FOGG: That's a really hard question. I think it has to come from many places. But I certainly think that individuals can control their own behaviors. They don't have to give their kids mobile phones, for example... My work is how do you help individuals change their behavior. I won't be able to change the business model of Facebook, I'm not going to be able to change how Google tracks me on Chrome, but we can help individuals take better control of their lives. At least from my perspective, that's what I would focus on.
In 2008 you stated that "mobile technology will be the most powerful way to influence consumers in the next 15 years" and you were absolutely right. What are your thoughts for the next 15 years?
FOGG: I predicted how important mobile would be and thank you for recognizing it. I made that prediction well ahead of the curve. At the time it shocked people. But once predictions come true, people generally don't give you credit, They just say "that was obvious".
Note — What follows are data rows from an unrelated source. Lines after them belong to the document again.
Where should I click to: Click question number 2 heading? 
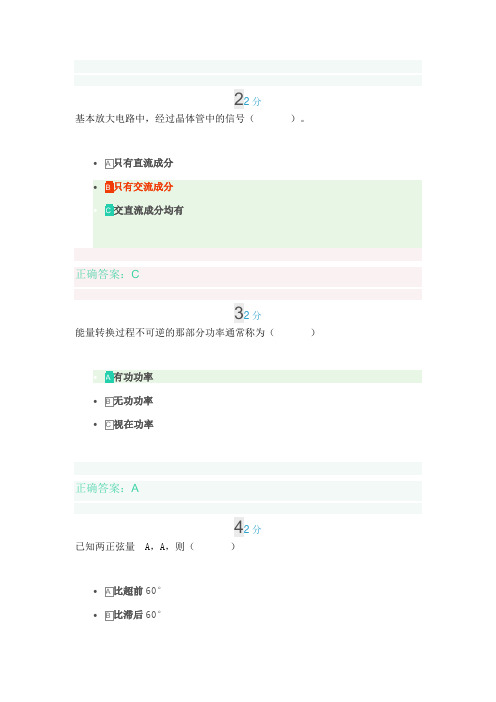[x=239, y=99]
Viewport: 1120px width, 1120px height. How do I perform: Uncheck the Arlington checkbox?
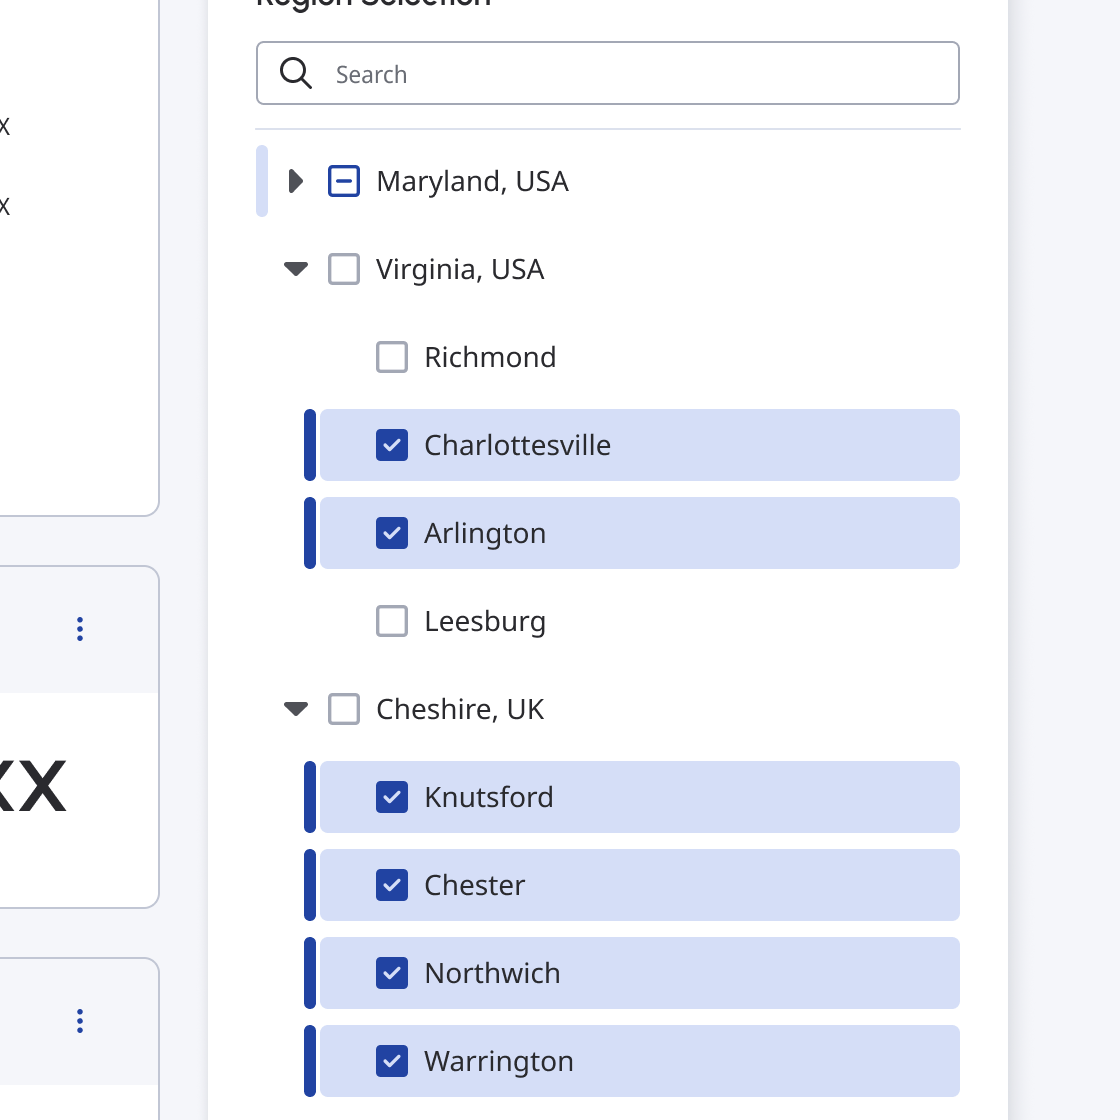pos(392,533)
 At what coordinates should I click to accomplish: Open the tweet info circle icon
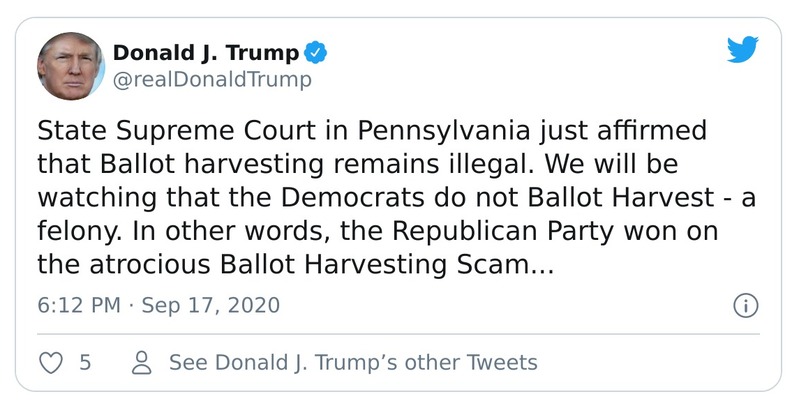pyautogui.click(x=745, y=306)
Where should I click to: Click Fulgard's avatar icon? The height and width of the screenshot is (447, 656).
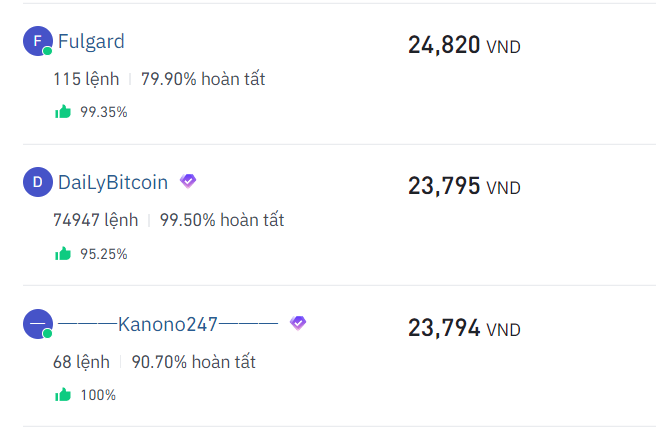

I think voice assistants are going to be massive. Right now they are underperforming, but eventually, they will get really good and will go with us everywhere - the same voice assistant, wherever we are. In hotel rooms, rented cars, even in airline seats, you will be able to have your voice assistant. I think that the power of having something that knows you and your preferences is interesting, but again we're giving up a lot of privacy. We're giving up a lot, to have that convenience.
Are people willing to give up their privacy or personal information in order to take advantage of all the conveniences? This discussion will happen again, with voice assistants. That will be a huge deal.
Privacy is already a big issue being debated right now. Do you think that with voice assistant devices it will get worse?
FOGG: Yes, it will get much, much worse. I made the point that technology is different from other types of persuaders because it doesn't have a genre boundary. You know what a movie looks like, you know what a game show looks like, you know what a tv commercial looks like. And all of those try to influence us in some way, but we can recognize the genre. I wrote this in my book, 18 years ago, that technology would not have the same kind of genre boundaries definition that we are used to and we won't be able to identify who's trying to influence us through which digital experience. And I think that once it goes to voice assistants that will be even more dramatic, especially considering that these assistants will go with us to the different environments we go to. I think the idea of the voice assistant being on our phones will go away, they will travel with us, in hotel rooms, taxis, ubers, wherever we are. We won't need to carry a device with us and that opens up a whole can of worms for new issues.